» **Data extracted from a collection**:
★ ★ ★ ★ ★
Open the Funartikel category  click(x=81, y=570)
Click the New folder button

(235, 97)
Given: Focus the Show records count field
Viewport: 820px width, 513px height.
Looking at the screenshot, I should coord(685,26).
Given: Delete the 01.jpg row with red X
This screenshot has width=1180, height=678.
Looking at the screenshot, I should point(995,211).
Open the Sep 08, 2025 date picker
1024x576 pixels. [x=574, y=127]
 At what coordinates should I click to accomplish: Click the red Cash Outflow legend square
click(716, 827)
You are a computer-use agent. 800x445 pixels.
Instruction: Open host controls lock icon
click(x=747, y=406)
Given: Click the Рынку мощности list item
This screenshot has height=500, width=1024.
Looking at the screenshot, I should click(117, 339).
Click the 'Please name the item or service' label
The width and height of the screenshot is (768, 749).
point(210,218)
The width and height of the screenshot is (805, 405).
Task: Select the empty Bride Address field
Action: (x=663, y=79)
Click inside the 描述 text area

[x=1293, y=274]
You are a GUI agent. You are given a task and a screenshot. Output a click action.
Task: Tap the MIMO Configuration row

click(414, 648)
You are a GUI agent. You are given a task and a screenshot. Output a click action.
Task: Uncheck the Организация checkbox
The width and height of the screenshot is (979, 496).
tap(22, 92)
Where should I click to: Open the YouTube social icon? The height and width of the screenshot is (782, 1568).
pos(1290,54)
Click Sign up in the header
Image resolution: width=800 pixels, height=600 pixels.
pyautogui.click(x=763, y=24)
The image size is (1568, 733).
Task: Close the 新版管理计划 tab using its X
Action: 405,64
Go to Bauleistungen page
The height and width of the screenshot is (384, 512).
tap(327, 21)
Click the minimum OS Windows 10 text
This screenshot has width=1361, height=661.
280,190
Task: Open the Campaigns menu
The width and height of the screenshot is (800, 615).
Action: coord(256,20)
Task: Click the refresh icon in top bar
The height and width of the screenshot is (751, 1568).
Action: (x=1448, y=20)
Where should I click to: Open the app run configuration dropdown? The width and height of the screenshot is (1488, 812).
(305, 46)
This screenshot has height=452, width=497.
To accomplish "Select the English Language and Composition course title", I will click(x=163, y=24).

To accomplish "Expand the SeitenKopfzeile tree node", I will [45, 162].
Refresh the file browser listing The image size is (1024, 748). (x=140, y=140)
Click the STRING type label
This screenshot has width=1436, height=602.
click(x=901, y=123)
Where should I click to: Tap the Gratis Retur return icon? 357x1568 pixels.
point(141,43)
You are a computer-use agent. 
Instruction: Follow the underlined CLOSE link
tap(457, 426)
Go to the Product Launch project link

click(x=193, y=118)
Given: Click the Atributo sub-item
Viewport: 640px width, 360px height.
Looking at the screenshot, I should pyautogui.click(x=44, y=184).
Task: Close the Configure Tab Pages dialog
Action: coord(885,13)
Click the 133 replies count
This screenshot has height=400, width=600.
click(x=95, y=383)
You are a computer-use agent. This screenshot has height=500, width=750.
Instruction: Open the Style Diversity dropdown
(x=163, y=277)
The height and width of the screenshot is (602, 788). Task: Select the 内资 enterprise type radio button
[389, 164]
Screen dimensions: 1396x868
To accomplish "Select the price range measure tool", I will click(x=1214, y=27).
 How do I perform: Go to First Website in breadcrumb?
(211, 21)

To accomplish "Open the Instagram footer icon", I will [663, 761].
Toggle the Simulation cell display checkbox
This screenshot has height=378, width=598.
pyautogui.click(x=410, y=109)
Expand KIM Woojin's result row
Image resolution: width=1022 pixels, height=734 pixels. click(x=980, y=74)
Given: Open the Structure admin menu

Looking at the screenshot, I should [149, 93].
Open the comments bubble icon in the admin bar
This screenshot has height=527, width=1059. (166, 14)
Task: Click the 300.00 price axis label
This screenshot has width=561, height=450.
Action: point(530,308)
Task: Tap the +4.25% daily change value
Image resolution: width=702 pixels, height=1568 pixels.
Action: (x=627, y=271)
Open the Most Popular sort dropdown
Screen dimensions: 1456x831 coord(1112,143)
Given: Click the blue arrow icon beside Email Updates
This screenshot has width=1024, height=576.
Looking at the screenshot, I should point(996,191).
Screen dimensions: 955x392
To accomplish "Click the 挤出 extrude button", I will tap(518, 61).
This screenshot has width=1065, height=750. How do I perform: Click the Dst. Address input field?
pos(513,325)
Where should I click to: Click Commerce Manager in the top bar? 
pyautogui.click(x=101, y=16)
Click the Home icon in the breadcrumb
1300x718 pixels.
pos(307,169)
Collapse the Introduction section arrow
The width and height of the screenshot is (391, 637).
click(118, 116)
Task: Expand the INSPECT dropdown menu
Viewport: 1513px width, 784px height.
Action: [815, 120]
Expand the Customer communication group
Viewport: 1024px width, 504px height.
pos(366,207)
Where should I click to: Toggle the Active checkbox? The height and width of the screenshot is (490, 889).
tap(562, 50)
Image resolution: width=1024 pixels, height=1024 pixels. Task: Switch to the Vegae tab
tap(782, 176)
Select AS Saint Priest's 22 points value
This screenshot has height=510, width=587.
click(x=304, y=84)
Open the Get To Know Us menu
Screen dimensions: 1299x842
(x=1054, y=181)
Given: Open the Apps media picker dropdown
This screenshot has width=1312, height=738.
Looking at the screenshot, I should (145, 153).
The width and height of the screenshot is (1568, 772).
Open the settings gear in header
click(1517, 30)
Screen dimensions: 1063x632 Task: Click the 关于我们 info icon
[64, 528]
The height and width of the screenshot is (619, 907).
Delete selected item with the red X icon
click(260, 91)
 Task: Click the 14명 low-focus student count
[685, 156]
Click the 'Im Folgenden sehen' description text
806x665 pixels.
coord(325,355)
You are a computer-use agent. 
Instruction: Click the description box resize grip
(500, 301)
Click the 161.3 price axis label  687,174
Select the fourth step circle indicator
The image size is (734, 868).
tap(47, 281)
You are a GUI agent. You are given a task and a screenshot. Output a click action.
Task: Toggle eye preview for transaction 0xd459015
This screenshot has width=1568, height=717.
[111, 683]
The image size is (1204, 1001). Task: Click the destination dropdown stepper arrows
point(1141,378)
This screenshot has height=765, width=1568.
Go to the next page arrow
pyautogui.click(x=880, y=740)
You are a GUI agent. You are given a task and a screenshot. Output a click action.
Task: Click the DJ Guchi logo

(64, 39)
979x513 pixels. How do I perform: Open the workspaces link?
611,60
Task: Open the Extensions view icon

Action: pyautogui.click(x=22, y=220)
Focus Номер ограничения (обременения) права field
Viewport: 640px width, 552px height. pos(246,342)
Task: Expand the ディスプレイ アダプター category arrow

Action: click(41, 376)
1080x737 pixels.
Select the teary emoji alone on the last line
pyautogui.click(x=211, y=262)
★ ★ ★ ★ ★
» **Goal of the exercise**:
Could you set down every line above exactly as written?

» **Finished exercise**:
Open the Funartikel category  click(x=81, y=570)
Click the New folder button

(235, 97)
Given: Focus the Show records count field
Viewport: 820px width, 513px height.
Looking at the screenshot, I should coord(685,26).
Given: Delete the 01.jpg row with red X
This screenshot has width=1180, height=678.
Looking at the screenshot, I should point(995,211).
Open the Sep 08, 2025 date picker
1024x576 pixels. [x=574, y=127]
 At what coordinates should I click to accomplish: Click the red Cash Outflow legend square
click(716, 827)
You are a computer-use agent. 800x445 pixels.
Instruction: Open host controls lock icon
click(x=747, y=406)
Given: Click the Рынку мощности list item
This screenshot has height=500, width=1024.
Looking at the screenshot, I should click(117, 339).
Click the 'Please name the item or service' label
The width and height of the screenshot is (768, 749).
point(210,218)
The width and height of the screenshot is (805, 405).
Task: Select the empty Bride Address field
Action: (x=663, y=79)
Click inside the 描述 text area

[x=1293, y=274]
You are a GUI agent. You are given a task and a screenshot. Output a click action.
Task: Tap the MIMO Configuration row

click(414, 648)
You are a GUI agent. You are given a task and a screenshot. Output a click action.
Task: Uncheck the Организация checkbox
The width and height of the screenshot is (979, 496).
tap(22, 92)
Where should I click to: Open the YouTube social icon? The height and width of the screenshot is (782, 1568).
pos(1290,54)
Click Sign up in the header
Image resolution: width=800 pixels, height=600 pixels.
pyautogui.click(x=763, y=24)
The image size is (1568, 733).
Task: Close the 新版管理计划 tab using its X
Action: 405,64
Go to Bauleistungen page
The height and width of the screenshot is (384, 512).
tap(327, 21)
Click the minimum OS Windows 10 text
This screenshot has width=1361, height=661.
280,190
Task: Open the Campaigns menu
The width and height of the screenshot is (800, 615).
Action: coord(256,20)
Task: Click the refresh icon in top bar
The height and width of the screenshot is (751, 1568).
Action: (x=1448, y=20)
Where should I click to: Open the app run configuration dropdown? The width and height of the screenshot is (1488, 812).
(305, 46)
This screenshot has height=452, width=497.
To accomplish "Select the English Language and Composition course title", I will click(x=163, y=24).

To accomplish "Expand the SeitenKopfzeile tree node", I will [45, 162].
Refresh the file browser listing The image size is (1024, 748). (x=140, y=140)
Click the STRING type label
This screenshot has width=1436, height=602.
click(x=901, y=123)
Where should I click to: Tap the Gratis Retur return icon? 357x1568 pixels.
point(141,43)
You are a computer-use agent. 
Instruction: Follow the underlined CLOSE link
tap(457, 426)
Go to the Product Launch project link

click(x=193, y=118)
Given: Click the Atributo sub-item
Viewport: 640px width, 360px height.
Looking at the screenshot, I should pyautogui.click(x=44, y=184).
Task: Close the Configure Tab Pages dialog
Action: coord(885,13)
Click the 133 replies count
This screenshot has height=400, width=600.
click(x=95, y=383)
You are a computer-use agent. This screenshot has height=500, width=750.
Instruction: Open the Style Diversity dropdown
(x=163, y=277)
The height and width of the screenshot is (602, 788). Task: Select the 内资 enterprise type radio button
[389, 164]
Screen dimensions: 1396x868
To accomplish "Select the price range measure tool", I will click(x=1214, y=27).
 How do I perform: Go to First Website in breadcrumb?
(211, 21)

To accomplish "Open the Instagram footer icon", I will [663, 761].
Toggle the Simulation cell display checkbox
This screenshot has height=378, width=598.
pyautogui.click(x=410, y=109)
Expand KIM Woojin's result row
Image resolution: width=1022 pixels, height=734 pixels. click(x=980, y=74)
Given: Open the Structure admin menu

Looking at the screenshot, I should [149, 93].
Open the comments bubble icon in the admin bar
This screenshot has height=527, width=1059. (166, 14)
Task: Click the 300.00 price axis label
This screenshot has width=561, height=450.
Action: point(530,308)
Task: Tap the +4.25% daily change value
Image resolution: width=702 pixels, height=1568 pixels.
Action: (x=627, y=271)
Open the Most Popular sort dropdown
Screen dimensions: 1456x831 coord(1112,143)
Given: Click the blue arrow icon beside Email Updates
This screenshot has width=1024, height=576.
Looking at the screenshot, I should point(996,191).
Screen dimensions: 955x392
To accomplish "Click the 挤出 extrude button", I will tap(518, 61).
This screenshot has width=1065, height=750. How do I perform: Click the Dst. Address input field?
pos(513,325)
Where should I click to: Click Commerce Manager in the top bar? 
pyautogui.click(x=101, y=16)
Click the Home icon in the breadcrumb
1300x718 pixels.
pos(307,169)
Collapse the Introduction section arrow
The width and height of the screenshot is (391, 637).
click(118, 116)
Task: Expand the INSPECT dropdown menu
Viewport: 1513px width, 784px height.
Action: [815, 120]
Expand the Customer communication group
Viewport: 1024px width, 504px height.
pos(366,207)
Where should I click to: Toggle the Active checkbox? The height and width of the screenshot is (490, 889).
tap(562, 50)
Image resolution: width=1024 pixels, height=1024 pixels. Task: Switch to the Vegae tab
tap(782, 176)
Select AS Saint Priest's 22 points value
This screenshot has height=510, width=587.
click(x=304, y=84)
Open the Get To Know Us menu
Screen dimensions: 1299x842
(x=1054, y=181)
Given: Open the Apps media picker dropdown
This screenshot has width=1312, height=738.
Looking at the screenshot, I should (145, 153).
The width and height of the screenshot is (1568, 772).
Open the settings gear in header
click(1517, 30)
Screen dimensions: 1063x632 Task: Click the 关于我们 info icon
[64, 528]
The height and width of the screenshot is (619, 907).
Delete selected item with the red X icon
click(260, 91)
 Task: Click the 14명 low-focus student count
[685, 156]
Click the 'Im Folgenden sehen' description text
806x665 pixels.
coord(325,355)
You are a computer-use agent. 
Instruction: Click the description box resize grip
(500, 301)
Click the 161.3 price axis label  687,174
Select the fourth step circle indicator
The image size is (734, 868).
tap(47, 281)
You are a GUI agent. You are given a task and a screenshot. Output a click action.
Task: Toggle eye preview for transaction 0xd459015
This screenshot has width=1568, height=717.
[111, 683]
The image size is (1204, 1001). Task: Click the destination dropdown stepper arrows
point(1141,378)
This screenshot has height=765, width=1568.
Go to the next page arrow
pyautogui.click(x=880, y=740)
You are a GUI agent. You are given a task and a screenshot. Output a click action.
Task: Click the DJ Guchi logo

(64, 39)
979x513 pixels. How do I perform: Open the workspaces link?
611,60
Task: Open the Extensions view icon

Action: pyautogui.click(x=22, y=220)
Focus Номер ограничения (обременения) права field
Viewport: 640px width, 552px height. pos(246,342)
Task: Expand the ディスプレイ アダプター category arrow

Action: click(41, 376)
1080x737 pixels.
Select the teary emoji alone on the last line
pyautogui.click(x=211, y=262)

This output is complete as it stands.